Extracted entries>
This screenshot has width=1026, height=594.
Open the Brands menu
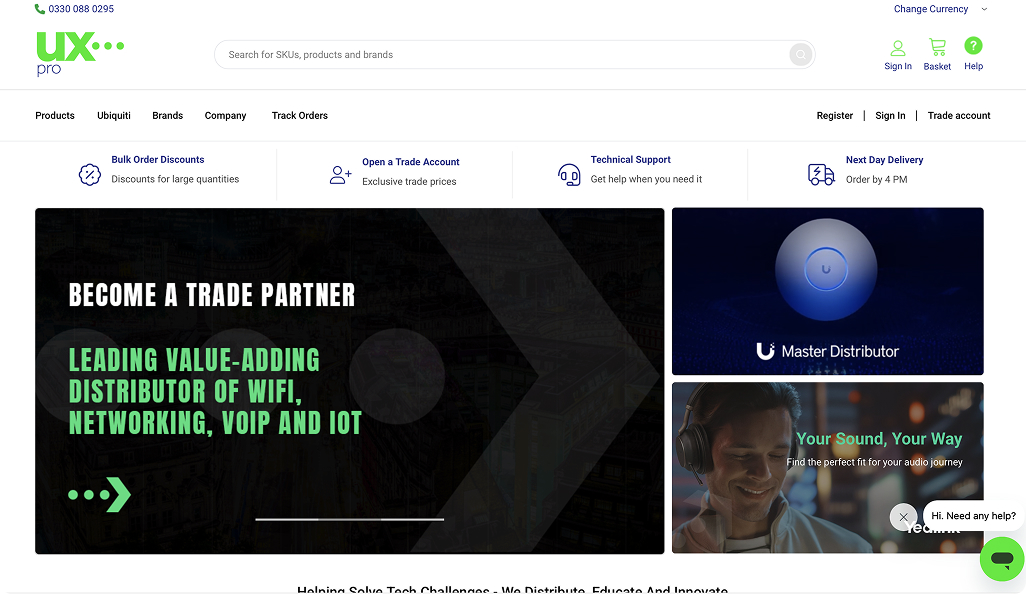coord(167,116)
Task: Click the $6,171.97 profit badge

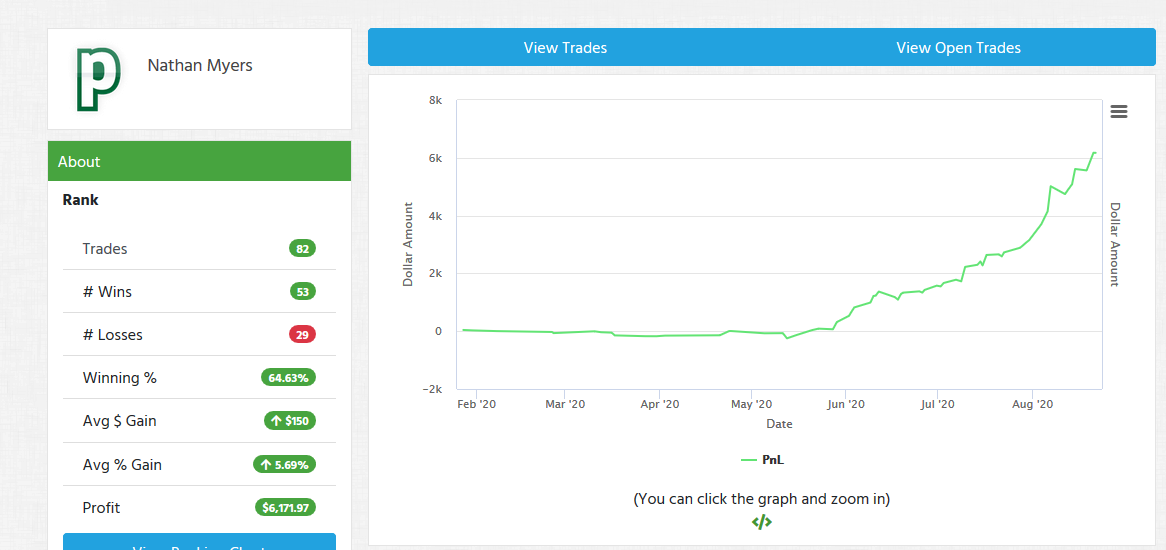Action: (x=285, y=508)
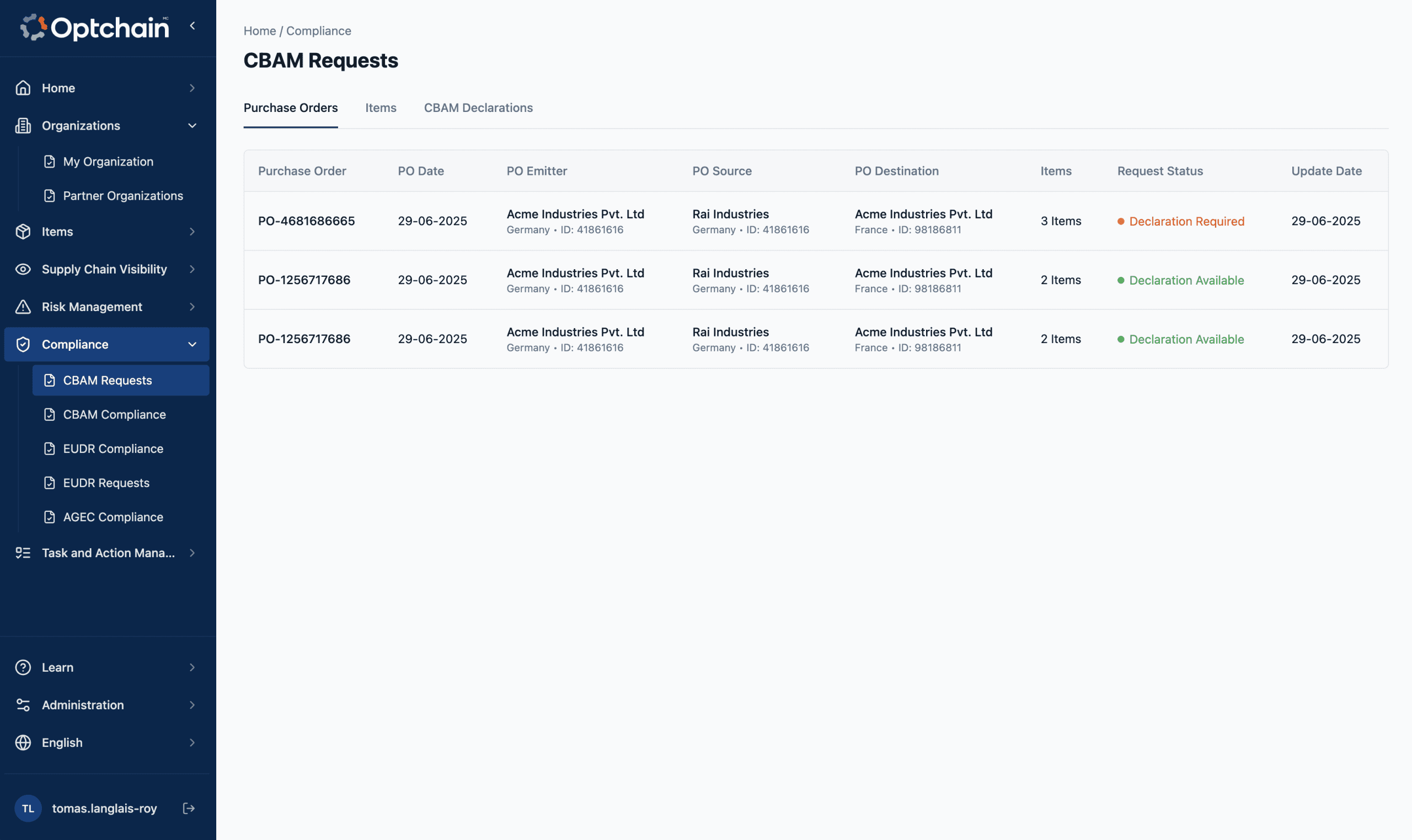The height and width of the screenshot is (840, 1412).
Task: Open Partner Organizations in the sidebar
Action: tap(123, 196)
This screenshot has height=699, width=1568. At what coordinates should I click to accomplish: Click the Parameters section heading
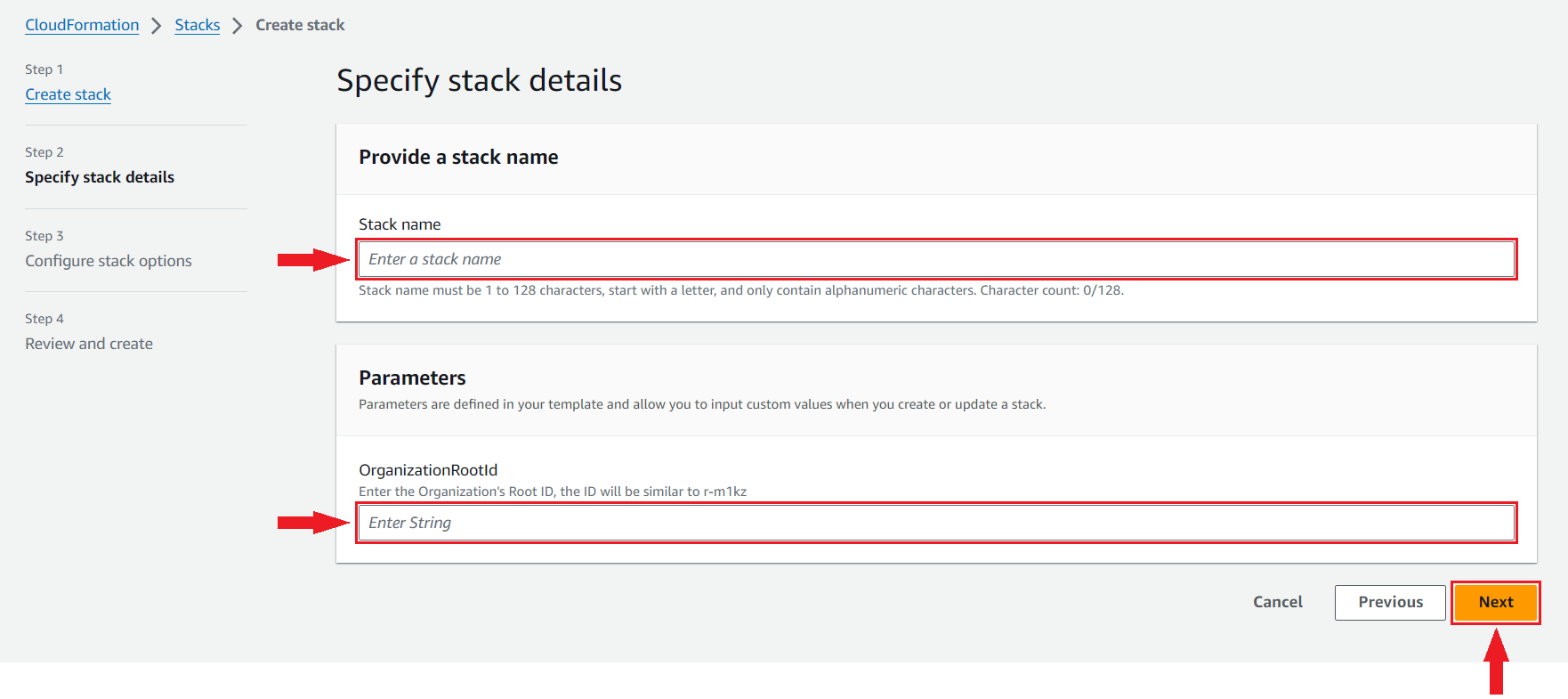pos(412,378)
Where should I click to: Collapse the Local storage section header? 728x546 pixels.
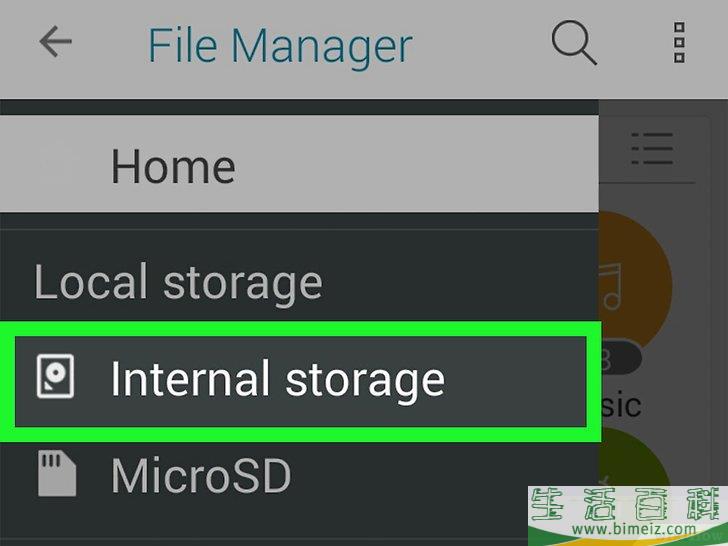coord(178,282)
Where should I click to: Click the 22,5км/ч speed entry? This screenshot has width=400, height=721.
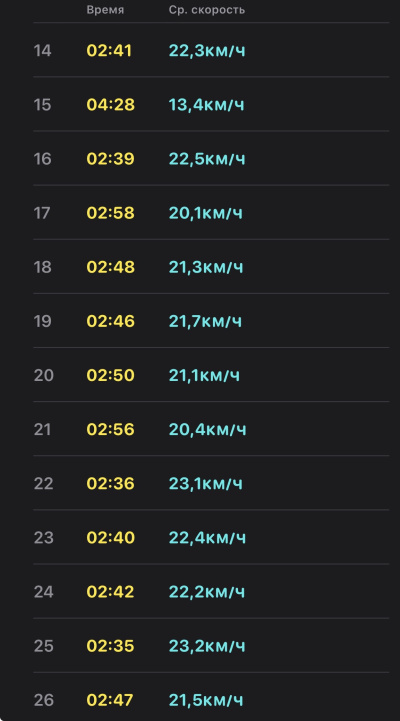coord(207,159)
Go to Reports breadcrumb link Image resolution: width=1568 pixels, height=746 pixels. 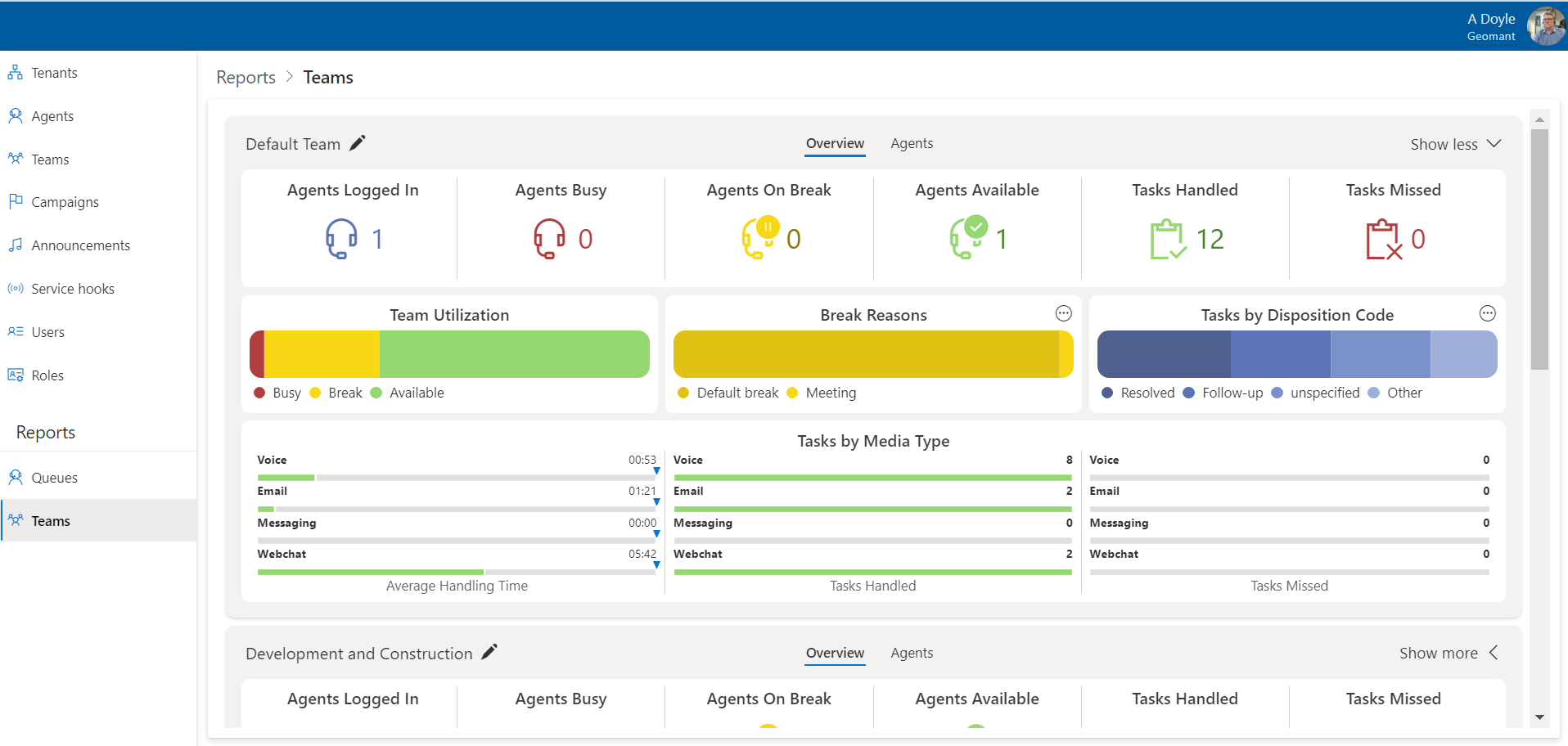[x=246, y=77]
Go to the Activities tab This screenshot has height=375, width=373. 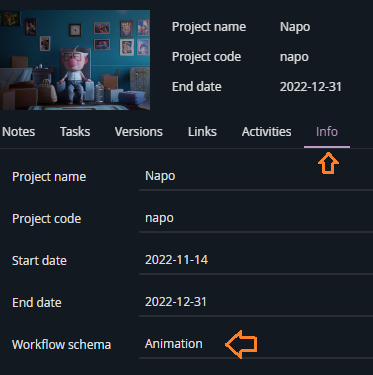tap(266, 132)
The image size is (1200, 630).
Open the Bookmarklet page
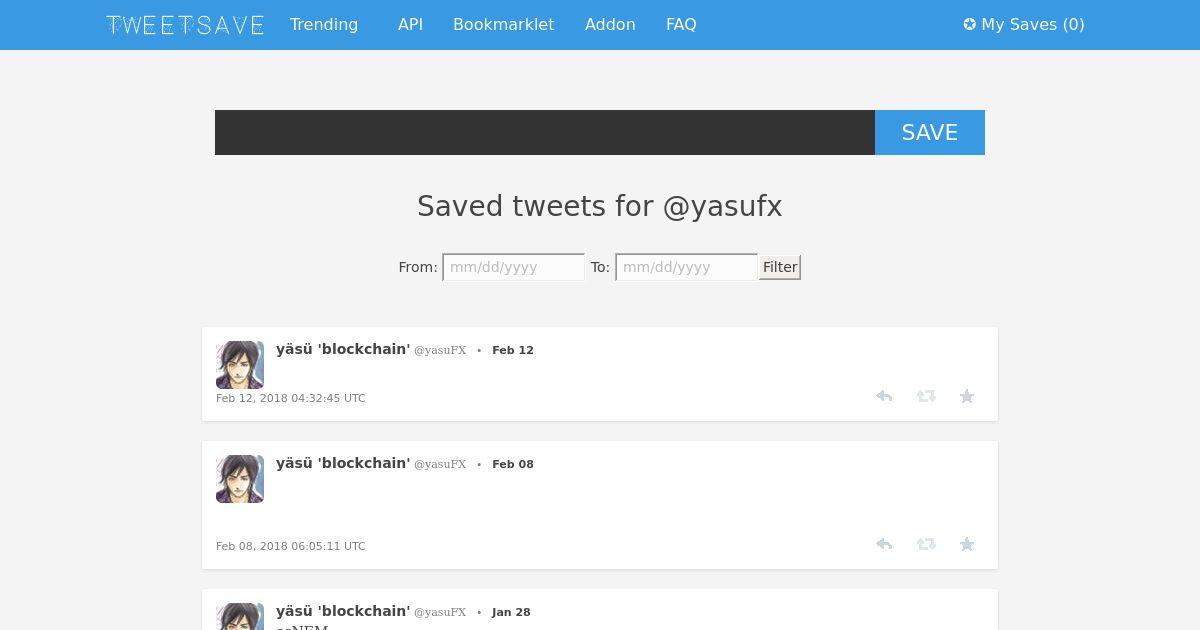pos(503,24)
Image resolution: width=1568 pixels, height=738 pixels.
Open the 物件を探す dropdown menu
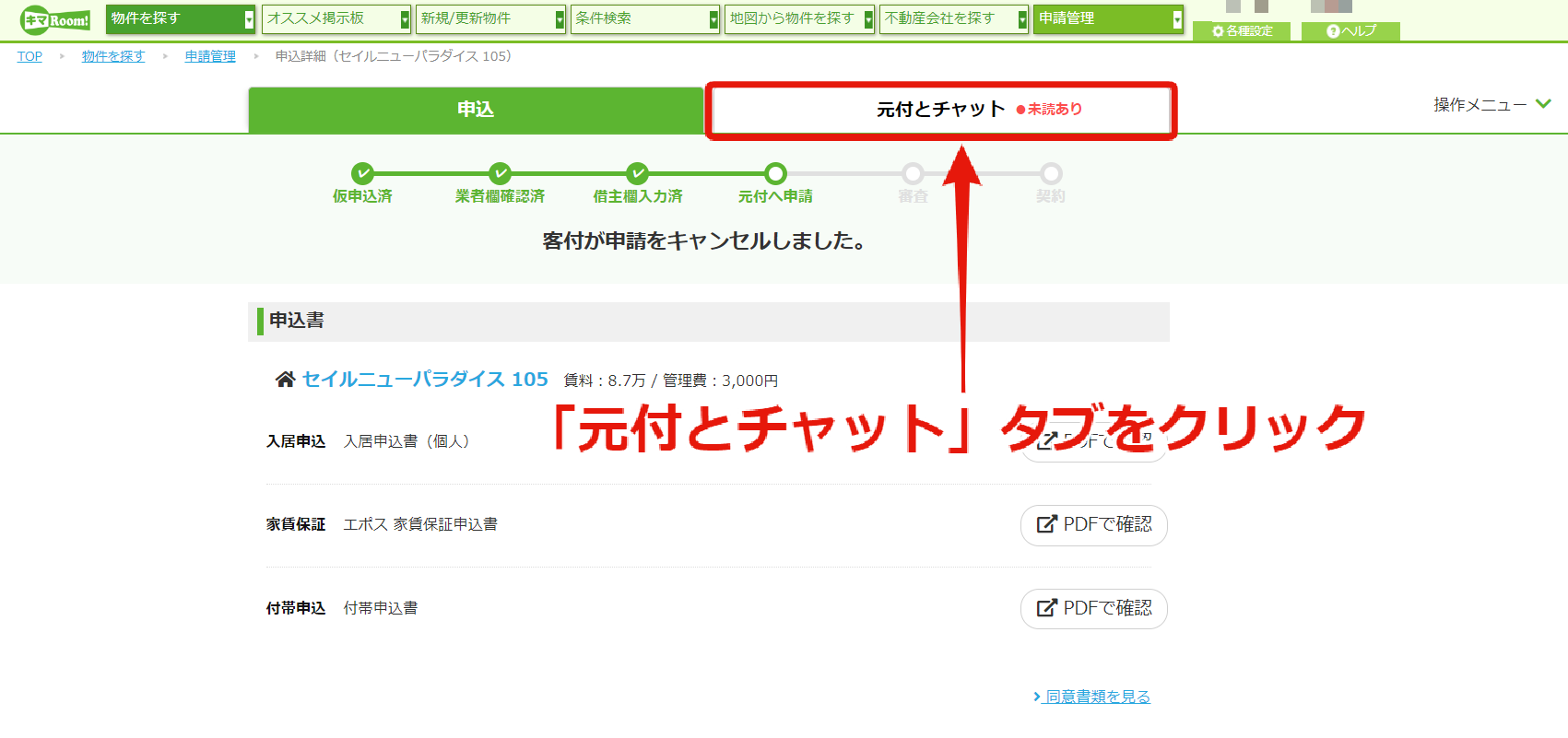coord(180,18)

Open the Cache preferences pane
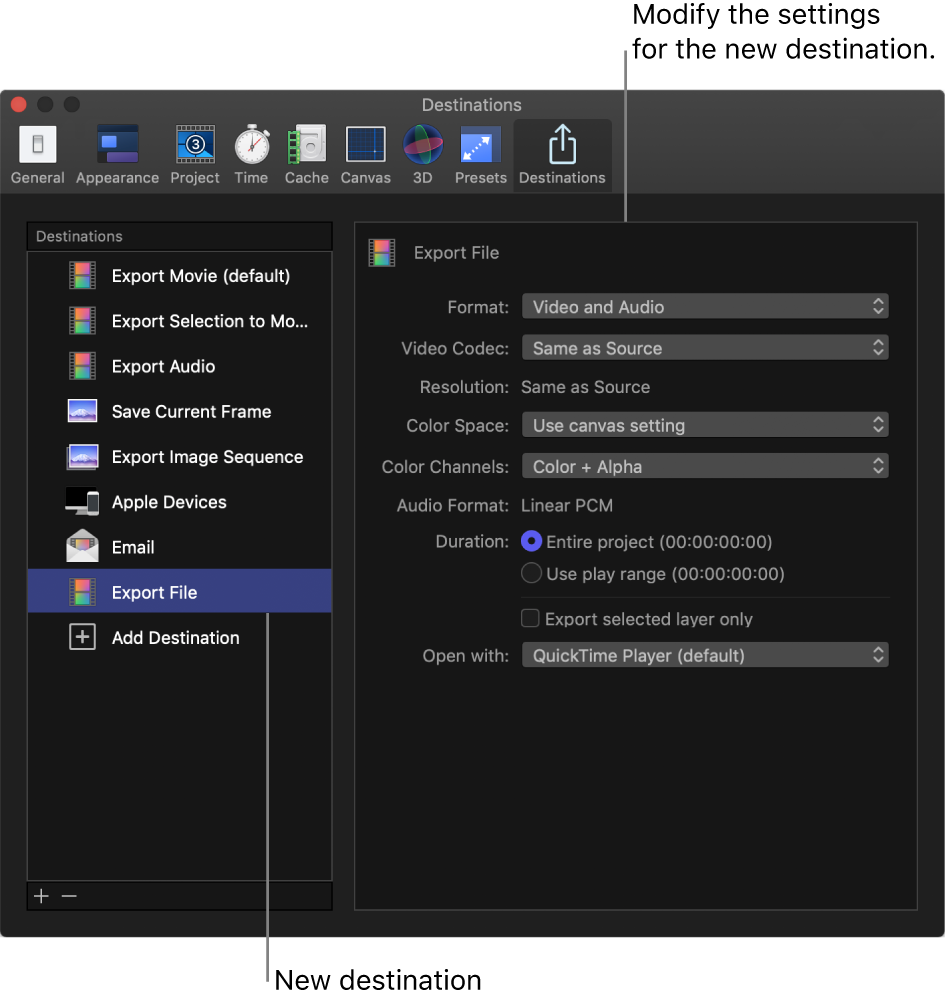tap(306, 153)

What is needed>
Copy out the material word for word, from the line that contains "Image resolution: width=1568 pixels, height=738" through the end of the material, and leave the pictures out.

Result>
Image resolution: width=1568 pixels, height=738 pixels.
Open the 物件を探す dropdown menu
coord(180,18)

Open the Cache preferences pane
tap(306, 153)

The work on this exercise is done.